Zwei bis drei Jugendliche mit Vollrausch werden jede Woche in die Kinderklinik des Marien-Hospitals eingeliefert, sogar Zwölfjährige sind dabei. „Die Zahlen sind bis Anfang des Jahres stark angestiegen und jetzt stagnieren sie auf hohem Niveau”, sagt Chefarzt Dr. Jan Claudius Becker.

Vor fünf Jahren noch war es nur ein Jugendlicher pro Monat.

mmer wieder am Wochenende werden sie vom Rettungswagen ins Krankenhaus gebracht – unter 18-Jährige, die im Schnitt 1,3 bis 1,5 Promille im Blut haben, manche sogar bis 3 Promille. Alle kommen in die Intensivstation, werden dort beobachtet und bei Bedarf auch beatmet.

Weil eine Unterzuckerung das Gehirn stark schädigen kann, bekommen sie eine Zuckerlösung über eine Infusion: „Das machen wir nicht gerne”, sagt Dr. Jan-Claudius Becker. Denn dann blieben am nächsten Morgen die Kopfschmerzen aus. Im Gedächtnis blieben ihnen aber auf jeden Fall die Pampers, die alle volltrunkenen Jugendlichen im Krankenhaus angezogen bekommen, damit sie nicht ins Bett machen.

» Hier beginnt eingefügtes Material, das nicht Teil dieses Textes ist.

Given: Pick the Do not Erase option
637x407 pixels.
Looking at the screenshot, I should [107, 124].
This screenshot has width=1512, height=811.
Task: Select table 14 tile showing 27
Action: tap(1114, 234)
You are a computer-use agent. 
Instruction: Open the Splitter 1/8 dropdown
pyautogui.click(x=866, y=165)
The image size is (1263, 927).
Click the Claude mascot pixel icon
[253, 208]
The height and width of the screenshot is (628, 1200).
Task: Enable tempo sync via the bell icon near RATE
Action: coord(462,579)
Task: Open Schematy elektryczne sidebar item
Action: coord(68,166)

„Wir schießen auch Fotos von den Jugendlichen, wie sie eingekotet und voller Erbrochenem bei uns ankommen”, erklärt Becker weiter. Die zeigen die Ärzte und Schwestern den jungen Leuten dann am nächsten Tag. „Das schreckt ab” – nicht nur die Jugendlichen, sondern vor allem auch die Eltern, die ihre Kinder abholen müssen. Vor der Entlassung sprechen die Ärzte eindringlich mit Eltern und Jugendlichen, bei „Wiederholungstätern”, so Becker, werde auch schon mal das Jugendamt eingeschaltet.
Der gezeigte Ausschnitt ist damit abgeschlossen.